26 Juli 2013

Sahur di Warung Tertinggi Pulau Jawa


 Gunung Lawu terletak di perbatasan propinsi Jawa Tengah dan Jawa Timur. Merupakan gunung yang dikeramatkan oleh penduduk sekitarnya. Karena di gunung ini banyak terdapat petilasan-petilasan dari kerajaan Majapahit. Jadi selain para pendaki, gunung ini juga kerap dikunjungi oleh para peziarah. Mereka mendaki ke puncak gunung lawu untuk menziarahi petilasan dari Prabu Brawijaya. Beliau adalah bekas raja Majapahit. Konon Prabu Brawijaya melarikan diri ke puncak gunung lawu dari kejaran pasukan Raden Patah(Raja Demak) yang merupakan anaknya sendiri. Prabu Brawijaya dikejar pasukan anaknya itu karena beliau menolak untuk masuk agama islam pada saat itu. Selain dikejar pasukan Raden Patah,beliau juga lari dari kejaran Adipati Cepu. Bahkan saking kesalnya Prabu Brawijaya sampai mengucap sumpah,kalau orang-orang Cepu naik ke gunung lawu maka mereka akan celaka atau mati. Sumpahnya itu masih dianggap sakral sampai sekarang.

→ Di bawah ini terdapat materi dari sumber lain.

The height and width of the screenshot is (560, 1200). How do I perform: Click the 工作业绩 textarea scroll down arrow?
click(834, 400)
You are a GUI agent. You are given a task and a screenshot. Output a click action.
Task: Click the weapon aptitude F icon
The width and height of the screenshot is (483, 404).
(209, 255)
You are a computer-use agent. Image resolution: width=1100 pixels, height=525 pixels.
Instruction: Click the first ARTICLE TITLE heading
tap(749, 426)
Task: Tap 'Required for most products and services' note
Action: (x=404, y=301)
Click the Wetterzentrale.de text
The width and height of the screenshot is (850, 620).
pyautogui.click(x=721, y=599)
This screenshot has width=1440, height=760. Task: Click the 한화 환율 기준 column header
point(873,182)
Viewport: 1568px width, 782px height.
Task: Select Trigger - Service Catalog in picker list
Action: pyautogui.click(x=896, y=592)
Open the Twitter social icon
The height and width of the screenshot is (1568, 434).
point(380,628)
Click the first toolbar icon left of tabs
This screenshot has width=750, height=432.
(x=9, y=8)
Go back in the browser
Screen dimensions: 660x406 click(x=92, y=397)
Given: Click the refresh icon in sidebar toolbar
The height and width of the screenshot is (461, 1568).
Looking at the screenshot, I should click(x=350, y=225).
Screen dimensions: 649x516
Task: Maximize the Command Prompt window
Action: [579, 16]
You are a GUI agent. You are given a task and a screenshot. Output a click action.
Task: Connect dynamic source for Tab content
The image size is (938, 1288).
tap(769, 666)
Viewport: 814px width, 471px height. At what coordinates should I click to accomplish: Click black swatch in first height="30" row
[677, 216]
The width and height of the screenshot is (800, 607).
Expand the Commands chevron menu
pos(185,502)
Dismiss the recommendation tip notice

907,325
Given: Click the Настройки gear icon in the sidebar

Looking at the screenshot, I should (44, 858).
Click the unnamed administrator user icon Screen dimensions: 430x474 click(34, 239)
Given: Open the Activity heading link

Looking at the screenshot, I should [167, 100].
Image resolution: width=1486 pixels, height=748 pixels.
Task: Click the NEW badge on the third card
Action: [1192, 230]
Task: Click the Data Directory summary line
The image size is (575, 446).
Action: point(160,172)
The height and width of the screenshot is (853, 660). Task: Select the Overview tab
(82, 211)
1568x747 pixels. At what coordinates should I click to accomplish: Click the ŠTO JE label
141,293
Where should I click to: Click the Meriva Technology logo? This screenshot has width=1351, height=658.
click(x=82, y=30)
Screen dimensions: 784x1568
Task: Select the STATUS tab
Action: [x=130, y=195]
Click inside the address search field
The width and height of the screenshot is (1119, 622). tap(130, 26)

  Petilasan Prabu Brawijaya ini dibuktikan dengan adanya cungkup di Hargo Dalem. Letaknya dibawah puncak gunung lawu. Tempat inilah yang menjadi tujuan utama para peziarah. Di dekat Hargo Dalem ini warung Mbok Yem sudah berdiri dari hampir 20 tahun yang lalu. Warungnya selalu siap memenuhi kebutuhan makanan para peziarah dan pendaki. Di warung ini mereka juga bisa menginap untuk menghindari udara dingin puncak gunung lawu. Mungkin warung Mbok Yem ini adalah warung tertinggi di Pulau Jawa. Warung ini berada di ketinggian -+ 3000 Mdpl.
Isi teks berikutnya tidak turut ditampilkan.